GMO chocolate

GMOs, the Fun Side

GMO chocolateI think Scottish author, Sir Walter Scott, said it best when he penned,

“Oh what a tangled web we weave,
When first we practise to deceive!

And that is exactly what the anti-GMO crowd has done. But the stakes are about to get higher. GMO technology, after all, is not just staying in the corn field.

We All Eat GMOs Every Day—And We Love It!

To read the rhetoric, you could easily be deceived about the scope and availability of GMO products. The truth remains that it ubiquitous. In fact, you’d be hard pressed to avoid it. According to the US Department of Agriculture, about 88 percent of corn and 94 percent of soy grown in the United States are GMO products.

You can surmise that it shows up in most all processed foods. But it’s not limited to pasta and cookies. If you eat cheese, you are eating GMO products most likely. And we all love cheese, don’t we?

If you’re not familiar with the cheese making process, it goes something like this. Milk needs to coagulate so the yummy bits and whey separate. Producers use rennet, or specifically, the enzyme, chymosin, to move things along. This enzyme is found in the bovine stomachs.

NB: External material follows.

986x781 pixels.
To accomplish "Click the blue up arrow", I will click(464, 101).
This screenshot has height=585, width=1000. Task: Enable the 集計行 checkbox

Despite the fact that upwards of 33 million cattle are slaughtered each year, we needed other ways to produce chymosin to keep up with cheese demand. We now have chymosin or rennin to fulfill our needs, with a little help from our GM-organism friends.

Oh, But You Do Love It

Recent technology is taking GMOs into a new realm that even the most staunch anti-GMO activist may be hard pressed to deny. Apparently, we are in the midst of a looming chocolate shortage. Demand and the unpredictability of the crop itself are stacking the cards against free-flowing chocolate. GMO chocolate to the rescue!

The process of developing a GMO is complex. The complexity fuels some of the angst individuals may experience. But complexity doesn’t make it bad or evil. Trying putting together a cell phone with its raw materials.

The process has begun with DNA sequencing of the cacao plant. This is the first step toward finding solutions. From there, researchers test and test and test. That’s where we’re at now. One day, your chocolate chip cookie may contain GMO chips—and that would be a good thing, especially if you love chocolate.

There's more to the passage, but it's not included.